__Task requirements__
Across the whole listing, copy out every line that includes the string "height".

►

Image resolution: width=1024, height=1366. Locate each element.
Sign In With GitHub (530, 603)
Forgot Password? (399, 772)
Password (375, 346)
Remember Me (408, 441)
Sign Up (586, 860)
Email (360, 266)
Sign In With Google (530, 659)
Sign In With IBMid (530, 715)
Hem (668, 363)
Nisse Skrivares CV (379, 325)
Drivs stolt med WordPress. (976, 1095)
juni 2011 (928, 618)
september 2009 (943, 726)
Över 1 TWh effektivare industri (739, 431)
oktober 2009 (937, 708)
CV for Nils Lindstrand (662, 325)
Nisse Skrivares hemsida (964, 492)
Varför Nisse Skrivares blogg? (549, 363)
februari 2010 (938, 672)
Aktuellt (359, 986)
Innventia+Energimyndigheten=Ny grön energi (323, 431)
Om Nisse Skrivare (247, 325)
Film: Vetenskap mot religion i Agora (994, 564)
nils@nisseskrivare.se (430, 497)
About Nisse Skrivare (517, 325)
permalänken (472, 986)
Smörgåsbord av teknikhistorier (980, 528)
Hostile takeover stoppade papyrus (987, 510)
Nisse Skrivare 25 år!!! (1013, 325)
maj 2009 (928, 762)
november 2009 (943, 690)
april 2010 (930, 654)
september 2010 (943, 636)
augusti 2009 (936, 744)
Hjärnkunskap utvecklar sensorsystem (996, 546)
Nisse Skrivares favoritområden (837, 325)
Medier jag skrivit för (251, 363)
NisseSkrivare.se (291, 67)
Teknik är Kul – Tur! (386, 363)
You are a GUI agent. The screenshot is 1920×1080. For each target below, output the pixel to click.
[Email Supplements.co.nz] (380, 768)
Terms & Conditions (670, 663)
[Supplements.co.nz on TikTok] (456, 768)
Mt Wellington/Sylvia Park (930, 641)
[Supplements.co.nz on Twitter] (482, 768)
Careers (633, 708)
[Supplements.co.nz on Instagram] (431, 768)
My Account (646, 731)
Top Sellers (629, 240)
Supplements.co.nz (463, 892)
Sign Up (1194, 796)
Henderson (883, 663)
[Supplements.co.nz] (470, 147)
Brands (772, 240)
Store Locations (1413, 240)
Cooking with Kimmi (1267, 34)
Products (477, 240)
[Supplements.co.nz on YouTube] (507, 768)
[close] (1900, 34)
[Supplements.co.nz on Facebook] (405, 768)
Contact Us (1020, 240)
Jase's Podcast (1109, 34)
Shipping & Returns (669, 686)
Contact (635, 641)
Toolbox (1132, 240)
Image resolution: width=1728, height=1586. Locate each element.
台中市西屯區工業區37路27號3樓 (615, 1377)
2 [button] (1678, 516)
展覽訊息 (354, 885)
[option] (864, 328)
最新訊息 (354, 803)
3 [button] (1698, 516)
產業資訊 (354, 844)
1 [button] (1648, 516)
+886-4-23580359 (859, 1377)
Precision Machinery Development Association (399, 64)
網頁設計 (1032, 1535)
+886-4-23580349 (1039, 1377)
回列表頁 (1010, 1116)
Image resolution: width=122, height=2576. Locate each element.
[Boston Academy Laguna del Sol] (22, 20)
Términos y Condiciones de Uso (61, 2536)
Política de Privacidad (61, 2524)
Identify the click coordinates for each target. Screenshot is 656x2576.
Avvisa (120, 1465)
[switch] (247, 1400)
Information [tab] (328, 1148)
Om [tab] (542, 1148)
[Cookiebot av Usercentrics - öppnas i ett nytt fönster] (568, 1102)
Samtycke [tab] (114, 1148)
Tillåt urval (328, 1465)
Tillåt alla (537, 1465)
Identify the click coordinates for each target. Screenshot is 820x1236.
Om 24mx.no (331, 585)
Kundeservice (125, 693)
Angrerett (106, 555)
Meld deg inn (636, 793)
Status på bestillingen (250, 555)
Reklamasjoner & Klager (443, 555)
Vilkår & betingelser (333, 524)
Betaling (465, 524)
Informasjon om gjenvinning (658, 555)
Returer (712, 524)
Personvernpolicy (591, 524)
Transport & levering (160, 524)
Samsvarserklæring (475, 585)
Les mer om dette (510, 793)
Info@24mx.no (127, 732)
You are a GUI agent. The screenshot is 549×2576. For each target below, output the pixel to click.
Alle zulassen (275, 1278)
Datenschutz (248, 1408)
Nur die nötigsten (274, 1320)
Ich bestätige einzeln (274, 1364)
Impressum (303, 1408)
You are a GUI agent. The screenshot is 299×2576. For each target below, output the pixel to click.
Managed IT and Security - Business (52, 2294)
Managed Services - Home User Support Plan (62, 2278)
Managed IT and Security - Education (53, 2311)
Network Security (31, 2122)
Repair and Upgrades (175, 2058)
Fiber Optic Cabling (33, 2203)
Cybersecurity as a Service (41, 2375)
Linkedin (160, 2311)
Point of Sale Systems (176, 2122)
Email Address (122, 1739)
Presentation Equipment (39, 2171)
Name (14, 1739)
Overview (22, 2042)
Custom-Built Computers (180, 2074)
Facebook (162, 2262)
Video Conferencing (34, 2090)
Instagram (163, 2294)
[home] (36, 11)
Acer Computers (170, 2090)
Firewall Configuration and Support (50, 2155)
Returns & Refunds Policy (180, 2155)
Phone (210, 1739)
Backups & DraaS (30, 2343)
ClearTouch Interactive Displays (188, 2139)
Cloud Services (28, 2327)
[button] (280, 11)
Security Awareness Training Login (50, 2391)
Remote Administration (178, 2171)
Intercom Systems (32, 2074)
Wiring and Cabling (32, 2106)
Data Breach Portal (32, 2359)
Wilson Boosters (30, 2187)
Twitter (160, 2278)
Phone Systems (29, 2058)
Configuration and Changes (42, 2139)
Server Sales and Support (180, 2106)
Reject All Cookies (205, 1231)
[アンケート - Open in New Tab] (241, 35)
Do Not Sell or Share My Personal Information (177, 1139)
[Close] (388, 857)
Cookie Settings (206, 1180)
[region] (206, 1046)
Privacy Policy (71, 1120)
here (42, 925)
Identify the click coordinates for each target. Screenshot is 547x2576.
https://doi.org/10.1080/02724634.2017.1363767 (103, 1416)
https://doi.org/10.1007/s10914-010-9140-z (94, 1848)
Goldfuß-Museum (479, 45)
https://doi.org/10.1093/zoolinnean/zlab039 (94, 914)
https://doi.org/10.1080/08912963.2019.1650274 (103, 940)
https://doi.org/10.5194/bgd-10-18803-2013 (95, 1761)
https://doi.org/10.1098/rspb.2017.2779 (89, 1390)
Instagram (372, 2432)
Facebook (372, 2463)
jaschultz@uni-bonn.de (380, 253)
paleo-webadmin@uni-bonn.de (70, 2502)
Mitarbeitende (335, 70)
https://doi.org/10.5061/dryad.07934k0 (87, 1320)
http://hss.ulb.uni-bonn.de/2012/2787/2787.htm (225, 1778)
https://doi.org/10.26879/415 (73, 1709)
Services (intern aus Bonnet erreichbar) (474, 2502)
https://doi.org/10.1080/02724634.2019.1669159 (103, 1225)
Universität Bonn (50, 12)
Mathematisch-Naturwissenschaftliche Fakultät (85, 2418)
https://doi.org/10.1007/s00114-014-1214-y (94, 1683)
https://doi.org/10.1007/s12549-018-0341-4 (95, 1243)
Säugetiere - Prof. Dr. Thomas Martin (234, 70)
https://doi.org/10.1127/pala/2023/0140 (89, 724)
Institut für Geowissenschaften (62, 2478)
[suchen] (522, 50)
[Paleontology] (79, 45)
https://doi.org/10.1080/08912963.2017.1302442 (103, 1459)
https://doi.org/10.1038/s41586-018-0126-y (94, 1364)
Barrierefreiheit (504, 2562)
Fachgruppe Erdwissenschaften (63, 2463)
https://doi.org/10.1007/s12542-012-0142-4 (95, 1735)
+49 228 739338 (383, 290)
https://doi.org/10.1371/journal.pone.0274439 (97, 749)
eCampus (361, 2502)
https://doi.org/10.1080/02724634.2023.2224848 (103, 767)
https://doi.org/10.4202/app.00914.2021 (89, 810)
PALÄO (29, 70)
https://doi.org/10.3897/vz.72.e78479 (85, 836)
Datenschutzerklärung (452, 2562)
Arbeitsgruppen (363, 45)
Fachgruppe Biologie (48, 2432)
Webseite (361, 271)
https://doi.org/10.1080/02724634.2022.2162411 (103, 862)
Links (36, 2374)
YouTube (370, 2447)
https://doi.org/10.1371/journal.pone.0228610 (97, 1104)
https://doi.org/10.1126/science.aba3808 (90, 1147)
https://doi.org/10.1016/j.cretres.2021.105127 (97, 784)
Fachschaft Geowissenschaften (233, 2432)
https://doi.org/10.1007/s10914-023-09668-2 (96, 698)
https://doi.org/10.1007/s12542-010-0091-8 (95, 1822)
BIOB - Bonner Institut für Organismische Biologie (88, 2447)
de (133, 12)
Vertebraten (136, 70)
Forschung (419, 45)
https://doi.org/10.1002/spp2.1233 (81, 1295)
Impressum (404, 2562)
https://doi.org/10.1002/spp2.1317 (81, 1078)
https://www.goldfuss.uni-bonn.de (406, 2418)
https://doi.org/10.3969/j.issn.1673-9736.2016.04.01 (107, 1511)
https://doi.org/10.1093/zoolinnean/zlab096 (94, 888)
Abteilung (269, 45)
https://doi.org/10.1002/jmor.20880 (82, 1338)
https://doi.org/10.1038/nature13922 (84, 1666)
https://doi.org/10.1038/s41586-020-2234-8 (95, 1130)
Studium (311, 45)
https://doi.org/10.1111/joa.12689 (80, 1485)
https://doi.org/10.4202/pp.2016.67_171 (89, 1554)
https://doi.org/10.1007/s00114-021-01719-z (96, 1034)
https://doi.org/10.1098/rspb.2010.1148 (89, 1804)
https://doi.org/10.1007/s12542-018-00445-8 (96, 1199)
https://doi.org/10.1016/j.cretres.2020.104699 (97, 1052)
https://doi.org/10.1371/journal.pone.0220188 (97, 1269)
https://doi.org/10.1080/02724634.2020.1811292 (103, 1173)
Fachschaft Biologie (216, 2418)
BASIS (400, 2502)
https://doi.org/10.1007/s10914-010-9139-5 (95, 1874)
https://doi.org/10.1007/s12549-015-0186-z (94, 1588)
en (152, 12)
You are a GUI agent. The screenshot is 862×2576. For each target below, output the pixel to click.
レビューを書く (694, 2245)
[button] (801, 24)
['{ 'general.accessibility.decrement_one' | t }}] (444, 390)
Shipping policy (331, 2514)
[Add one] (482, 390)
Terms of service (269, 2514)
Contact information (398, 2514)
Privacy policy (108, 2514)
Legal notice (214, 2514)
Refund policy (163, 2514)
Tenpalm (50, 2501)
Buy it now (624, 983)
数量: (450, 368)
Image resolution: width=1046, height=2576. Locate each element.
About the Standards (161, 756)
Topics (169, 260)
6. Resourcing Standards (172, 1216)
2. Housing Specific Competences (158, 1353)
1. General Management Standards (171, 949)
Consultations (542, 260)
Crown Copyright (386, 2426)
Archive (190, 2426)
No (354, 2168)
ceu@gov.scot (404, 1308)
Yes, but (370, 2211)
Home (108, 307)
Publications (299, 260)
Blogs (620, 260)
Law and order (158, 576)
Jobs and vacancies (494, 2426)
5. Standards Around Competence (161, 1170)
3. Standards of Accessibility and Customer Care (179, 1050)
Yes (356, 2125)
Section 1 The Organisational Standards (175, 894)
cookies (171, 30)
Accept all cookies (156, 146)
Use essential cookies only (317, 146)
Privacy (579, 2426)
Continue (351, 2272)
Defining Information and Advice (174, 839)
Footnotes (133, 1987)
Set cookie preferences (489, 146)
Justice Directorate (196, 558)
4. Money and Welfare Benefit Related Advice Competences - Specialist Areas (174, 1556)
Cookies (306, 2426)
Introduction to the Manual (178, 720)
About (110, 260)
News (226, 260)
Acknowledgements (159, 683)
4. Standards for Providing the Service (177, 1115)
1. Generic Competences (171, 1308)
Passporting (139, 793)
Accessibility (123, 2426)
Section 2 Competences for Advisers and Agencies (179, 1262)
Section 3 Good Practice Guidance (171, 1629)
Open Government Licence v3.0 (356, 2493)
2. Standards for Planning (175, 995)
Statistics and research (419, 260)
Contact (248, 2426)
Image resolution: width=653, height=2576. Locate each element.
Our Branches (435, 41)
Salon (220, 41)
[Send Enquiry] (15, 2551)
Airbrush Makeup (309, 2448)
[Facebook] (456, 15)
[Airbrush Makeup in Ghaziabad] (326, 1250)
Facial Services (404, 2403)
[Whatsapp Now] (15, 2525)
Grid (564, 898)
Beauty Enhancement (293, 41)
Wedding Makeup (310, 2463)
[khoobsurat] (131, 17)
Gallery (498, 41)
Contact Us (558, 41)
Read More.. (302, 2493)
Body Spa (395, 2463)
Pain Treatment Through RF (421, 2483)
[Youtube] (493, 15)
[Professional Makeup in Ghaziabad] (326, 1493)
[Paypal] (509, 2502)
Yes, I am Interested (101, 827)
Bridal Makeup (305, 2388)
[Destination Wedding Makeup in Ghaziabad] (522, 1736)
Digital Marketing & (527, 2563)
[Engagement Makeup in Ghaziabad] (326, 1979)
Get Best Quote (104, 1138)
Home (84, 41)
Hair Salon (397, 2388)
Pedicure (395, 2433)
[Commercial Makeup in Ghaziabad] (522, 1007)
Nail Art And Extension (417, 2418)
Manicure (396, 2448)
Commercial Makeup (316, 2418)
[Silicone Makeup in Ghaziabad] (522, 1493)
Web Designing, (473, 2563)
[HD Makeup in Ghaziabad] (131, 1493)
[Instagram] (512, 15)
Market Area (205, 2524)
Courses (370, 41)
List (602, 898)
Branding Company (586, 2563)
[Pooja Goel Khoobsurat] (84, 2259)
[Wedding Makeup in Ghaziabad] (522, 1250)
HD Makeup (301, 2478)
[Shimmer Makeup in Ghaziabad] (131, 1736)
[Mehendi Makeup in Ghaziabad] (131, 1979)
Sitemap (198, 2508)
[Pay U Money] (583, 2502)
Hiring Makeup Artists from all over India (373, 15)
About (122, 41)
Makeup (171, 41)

◄

__Worked solution__
Image resolution: width=1024, height=1366. Locate each element.
Image resolution: width=1728, height=1586. Locate each element.
Image resolution: width=122, height=2576. Locate each element.
Image resolution: width=1046, height=2576. Locate each element.
Image resolution: width=653, height=2576. Locate each element.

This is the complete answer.